### EXERCISE REQUIREMENTS:
In the entries below, find the line with "Instruction: Click the" and print exactly every line from there up to and including the line with "Click the rank 2 ribbon badge", with no other lines.

### ENTRIES PROVIDED:
⁂
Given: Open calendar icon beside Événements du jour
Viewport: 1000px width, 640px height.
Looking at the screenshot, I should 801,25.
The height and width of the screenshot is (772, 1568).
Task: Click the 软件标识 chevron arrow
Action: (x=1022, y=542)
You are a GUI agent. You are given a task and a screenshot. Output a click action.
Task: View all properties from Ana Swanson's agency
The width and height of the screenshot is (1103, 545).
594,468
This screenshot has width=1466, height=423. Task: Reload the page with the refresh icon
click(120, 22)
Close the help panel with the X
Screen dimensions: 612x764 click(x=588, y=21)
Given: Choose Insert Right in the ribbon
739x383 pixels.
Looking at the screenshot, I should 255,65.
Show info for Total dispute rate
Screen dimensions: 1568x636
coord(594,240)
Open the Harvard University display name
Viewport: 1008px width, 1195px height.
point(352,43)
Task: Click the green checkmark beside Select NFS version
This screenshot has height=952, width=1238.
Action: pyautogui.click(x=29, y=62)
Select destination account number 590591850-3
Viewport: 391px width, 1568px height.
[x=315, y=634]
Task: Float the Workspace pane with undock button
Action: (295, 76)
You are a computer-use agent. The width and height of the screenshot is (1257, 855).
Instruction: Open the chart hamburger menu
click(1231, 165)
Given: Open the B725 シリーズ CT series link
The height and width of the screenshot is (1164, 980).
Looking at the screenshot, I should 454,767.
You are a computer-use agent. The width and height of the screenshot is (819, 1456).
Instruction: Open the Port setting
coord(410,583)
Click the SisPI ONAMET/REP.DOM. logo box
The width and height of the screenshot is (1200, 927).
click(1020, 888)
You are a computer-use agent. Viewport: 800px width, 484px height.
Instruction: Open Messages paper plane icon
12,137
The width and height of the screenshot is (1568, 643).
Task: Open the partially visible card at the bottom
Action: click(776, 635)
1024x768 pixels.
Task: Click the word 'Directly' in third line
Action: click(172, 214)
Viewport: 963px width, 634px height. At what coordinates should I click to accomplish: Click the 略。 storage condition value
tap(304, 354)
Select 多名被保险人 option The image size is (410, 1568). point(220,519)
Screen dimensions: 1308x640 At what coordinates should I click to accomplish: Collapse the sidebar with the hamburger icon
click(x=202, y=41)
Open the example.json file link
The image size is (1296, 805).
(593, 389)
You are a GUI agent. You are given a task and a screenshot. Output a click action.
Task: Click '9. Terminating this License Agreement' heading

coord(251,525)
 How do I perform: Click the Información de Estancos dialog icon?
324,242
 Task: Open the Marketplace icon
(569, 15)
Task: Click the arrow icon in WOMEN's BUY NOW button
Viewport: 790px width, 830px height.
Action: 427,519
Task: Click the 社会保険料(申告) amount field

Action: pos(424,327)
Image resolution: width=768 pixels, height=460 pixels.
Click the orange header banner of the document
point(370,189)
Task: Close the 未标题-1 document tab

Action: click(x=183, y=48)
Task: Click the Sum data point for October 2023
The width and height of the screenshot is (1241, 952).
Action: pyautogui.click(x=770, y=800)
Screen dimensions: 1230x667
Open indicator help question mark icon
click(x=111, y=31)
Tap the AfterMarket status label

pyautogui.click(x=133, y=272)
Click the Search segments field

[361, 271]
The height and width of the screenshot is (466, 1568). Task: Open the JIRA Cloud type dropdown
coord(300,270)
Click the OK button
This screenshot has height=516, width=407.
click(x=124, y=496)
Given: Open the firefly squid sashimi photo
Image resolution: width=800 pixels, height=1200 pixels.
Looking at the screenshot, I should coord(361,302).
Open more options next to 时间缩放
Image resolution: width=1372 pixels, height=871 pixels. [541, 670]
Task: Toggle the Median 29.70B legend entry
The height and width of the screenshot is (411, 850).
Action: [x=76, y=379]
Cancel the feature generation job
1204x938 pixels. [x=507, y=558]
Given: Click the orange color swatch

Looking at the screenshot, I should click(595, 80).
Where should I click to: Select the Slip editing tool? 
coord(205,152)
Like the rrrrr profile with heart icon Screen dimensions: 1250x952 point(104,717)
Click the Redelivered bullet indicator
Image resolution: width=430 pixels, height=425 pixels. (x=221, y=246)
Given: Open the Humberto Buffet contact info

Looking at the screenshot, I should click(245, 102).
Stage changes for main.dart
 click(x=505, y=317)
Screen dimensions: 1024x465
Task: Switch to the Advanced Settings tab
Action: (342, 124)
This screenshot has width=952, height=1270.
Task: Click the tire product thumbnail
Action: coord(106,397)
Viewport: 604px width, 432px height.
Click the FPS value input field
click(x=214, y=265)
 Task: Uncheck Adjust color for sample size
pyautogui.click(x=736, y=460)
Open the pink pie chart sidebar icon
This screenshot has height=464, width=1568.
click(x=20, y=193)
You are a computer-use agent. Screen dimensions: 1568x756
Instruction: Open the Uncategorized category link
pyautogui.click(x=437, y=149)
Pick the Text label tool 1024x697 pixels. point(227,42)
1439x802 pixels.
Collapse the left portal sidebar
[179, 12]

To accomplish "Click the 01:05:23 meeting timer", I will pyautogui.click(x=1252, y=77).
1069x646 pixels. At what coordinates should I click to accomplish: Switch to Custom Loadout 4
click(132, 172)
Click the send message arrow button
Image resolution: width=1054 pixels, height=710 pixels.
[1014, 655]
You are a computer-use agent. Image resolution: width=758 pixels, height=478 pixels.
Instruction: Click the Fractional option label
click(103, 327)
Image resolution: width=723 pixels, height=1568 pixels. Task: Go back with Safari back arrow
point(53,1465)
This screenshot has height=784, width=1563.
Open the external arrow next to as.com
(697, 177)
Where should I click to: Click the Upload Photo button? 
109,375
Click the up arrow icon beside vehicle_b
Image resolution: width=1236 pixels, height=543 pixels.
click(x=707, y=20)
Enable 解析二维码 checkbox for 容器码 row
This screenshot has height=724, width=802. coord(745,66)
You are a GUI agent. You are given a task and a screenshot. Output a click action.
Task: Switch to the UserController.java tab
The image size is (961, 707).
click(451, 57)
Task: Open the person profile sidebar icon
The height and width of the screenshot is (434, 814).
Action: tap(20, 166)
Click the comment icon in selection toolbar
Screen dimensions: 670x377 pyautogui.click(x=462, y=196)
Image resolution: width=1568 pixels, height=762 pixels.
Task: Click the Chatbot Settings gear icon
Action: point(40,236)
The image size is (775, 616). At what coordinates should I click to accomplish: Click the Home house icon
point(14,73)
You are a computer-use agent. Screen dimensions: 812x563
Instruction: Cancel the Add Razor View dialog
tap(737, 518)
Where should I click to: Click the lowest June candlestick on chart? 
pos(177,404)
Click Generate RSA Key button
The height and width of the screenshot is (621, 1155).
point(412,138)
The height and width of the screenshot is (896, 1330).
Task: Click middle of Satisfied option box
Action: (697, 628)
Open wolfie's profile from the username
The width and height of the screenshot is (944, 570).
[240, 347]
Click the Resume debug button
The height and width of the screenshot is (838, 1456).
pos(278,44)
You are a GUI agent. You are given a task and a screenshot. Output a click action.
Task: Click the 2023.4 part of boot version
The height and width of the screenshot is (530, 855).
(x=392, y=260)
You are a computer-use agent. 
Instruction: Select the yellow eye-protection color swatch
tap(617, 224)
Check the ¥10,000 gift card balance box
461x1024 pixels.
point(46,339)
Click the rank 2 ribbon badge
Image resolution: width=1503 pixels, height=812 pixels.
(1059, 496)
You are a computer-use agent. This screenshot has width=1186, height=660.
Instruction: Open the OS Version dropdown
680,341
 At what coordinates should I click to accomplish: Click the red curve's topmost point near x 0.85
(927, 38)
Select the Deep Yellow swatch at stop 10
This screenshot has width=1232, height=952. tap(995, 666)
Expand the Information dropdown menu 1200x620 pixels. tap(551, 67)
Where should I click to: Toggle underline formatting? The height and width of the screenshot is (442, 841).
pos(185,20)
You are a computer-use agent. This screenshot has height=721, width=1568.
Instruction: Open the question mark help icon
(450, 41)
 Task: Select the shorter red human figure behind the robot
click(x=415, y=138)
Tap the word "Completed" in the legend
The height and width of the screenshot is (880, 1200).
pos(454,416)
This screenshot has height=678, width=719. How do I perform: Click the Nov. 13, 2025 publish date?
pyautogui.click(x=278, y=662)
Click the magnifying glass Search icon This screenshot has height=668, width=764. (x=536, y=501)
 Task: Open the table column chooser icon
⁂
### RESULT FOR THIS TASK:
Instruction: Click the Fractional option label
click(103, 327)
Image resolution: width=723 pixels, height=1568 pixels. Task: Go back with Safari back arrow
point(53,1465)
This screenshot has height=784, width=1563.
Open the external arrow next to as.com
(697, 177)
Where should I click to: Click the Upload Photo button? 
109,375
Click the up arrow icon beside vehicle_b
Image resolution: width=1236 pixels, height=543 pixels.
click(x=707, y=20)
Enable 解析二维码 checkbox for 容器码 row
This screenshot has height=724, width=802. coord(745,66)
You are a GUI agent. You are given a task and a screenshot. Output a click action.
Task: Switch to the UserController.java tab
The image size is (961, 707).
click(451, 57)
Task: Open the person profile sidebar icon
The height and width of the screenshot is (434, 814).
Action: tap(20, 166)
Click the comment icon in selection toolbar
Screen dimensions: 670x377 pyautogui.click(x=462, y=196)
Image resolution: width=1568 pixels, height=762 pixels.
Task: Click the Chatbot Settings gear icon
Action: point(40,236)
The image size is (775, 616). At what coordinates should I click to accomplish: Click the Home house icon
point(14,73)
You are a computer-use agent. Screen dimensions: 812x563
Instruction: Cancel the Add Razor View dialog
tap(737, 518)
Where should I click to: Click the lowest June candlestick on chart? 
pos(177,404)
Click Generate RSA Key button
The height and width of the screenshot is (621, 1155).
point(412,138)
The height and width of the screenshot is (896, 1330).
Task: Click middle of Satisfied option box
Action: (697, 628)
Open wolfie's profile from the username
The width and height of the screenshot is (944, 570).
[240, 347]
Click the Resume debug button
The height and width of the screenshot is (838, 1456).
pos(278,44)
You are a GUI agent. You are given a task and a screenshot. Output a click action.
Task: Click the 2023.4 part of boot version
The height and width of the screenshot is (530, 855).
(x=392, y=260)
You are a computer-use agent. 
Instruction: Select the yellow eye-protection color swatch
tap(617, 224)
Check the ¥10,000 gift card balance box
461x1024 pixels.
point(46,339)
Click the rank 2 ribbon badge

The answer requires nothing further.